** start of Provided text **

Such an approach involves not only a good principle of legal practice but, as Opposition Members have said, makes good practical sense. Of course, the Home Secretary made the perfectly fair point that the relationship between crime—and sometimes even misdemeanour—and terrorism is complicated and that the one may lead to the other. We all agree that there is a link that may be helpful in detecting terrorism and in bringing terrorists to justice.

When the Home Secretary gave the example of credit card fraud, he appeared to encourage the idea that anyone who identified such fraud should bring it to the attention of the security forces. As the hon. Member for Southwark, North and Bermondsey (Simon Hughes) pointed out, that would lead to the most absurd situation in which the police and the security forces would be deluged with unhelpful and unfocused information that would all have to be sifted just in case those committing fraud were involved in terrorism.

Surely, to provide practical help to the security forces and to the police, there must be a more evidential base to suspicion than simply the existence of a misdemeanour or crime. Unless we support the Lords amendment and focus more on the problem than the Bill's wording does, we will not assist the security forces and the police to focus their concerns on the things that matter and not on generalised suspicions.

** end of Provided text **

■ Tasks to carry out ■
a – Restate word for word the section of the debate excerpt starting at "Such an approach" and ending at "terrorists to justice.".
b – List every kind of offense or wrongdoing the debate excerpt names.

** start of Given information **

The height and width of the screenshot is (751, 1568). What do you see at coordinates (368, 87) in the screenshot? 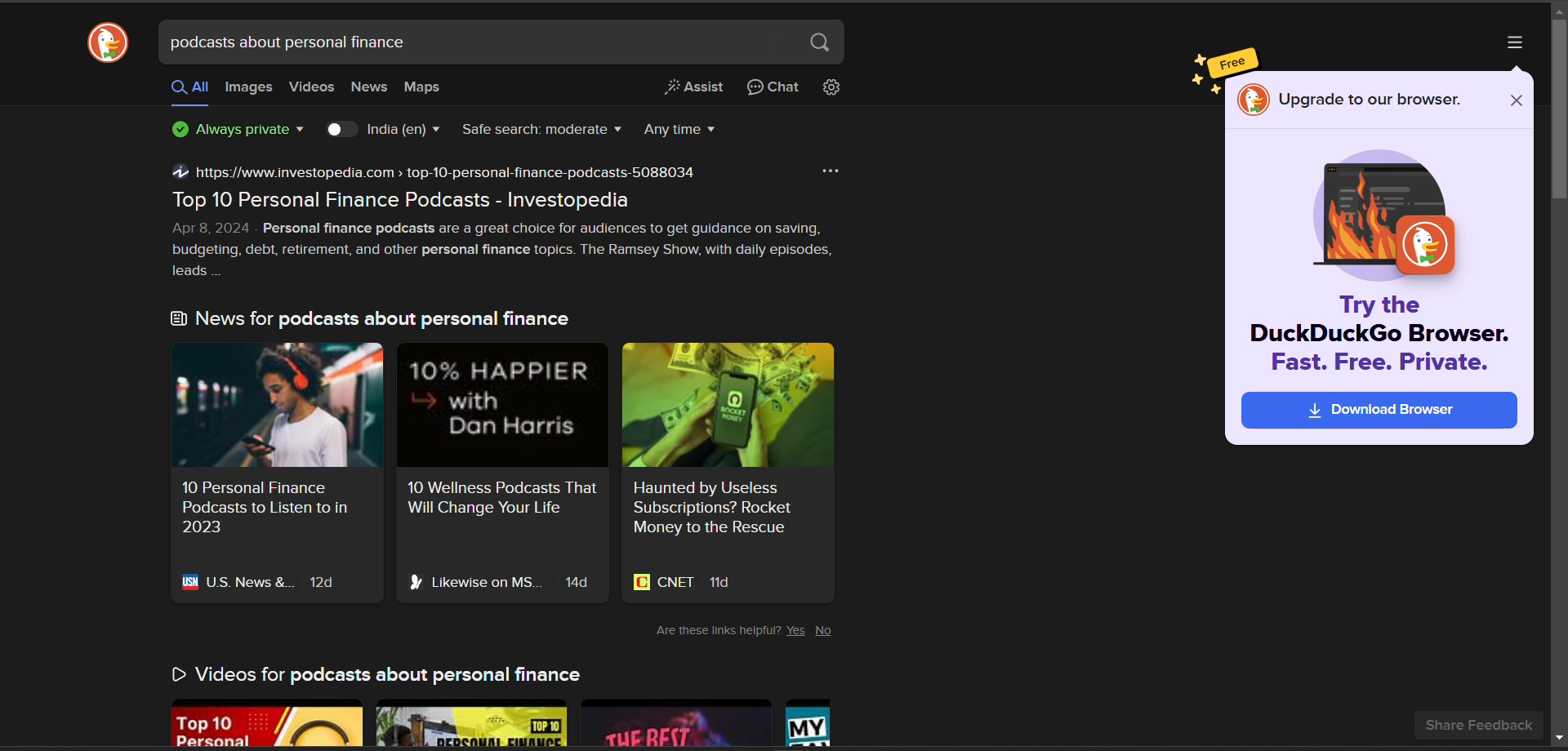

** end of Given information **

■ Solutions per task ■
a –
Such an approach involves not only a good principle of legal practice but, as Opposition Members have said, makes good practical sense. Of course, the Home Secretary made the perfectly fair point that the relationship between crime—and sometimes even misdemeanour—and terrorism is complicated and that the one may lead to the other. We all agree that there is a link that may be helpful in detecting terrorism and in bringing terrorists to justice.

b – crime, misdemeanour, terrorism, credit card fraud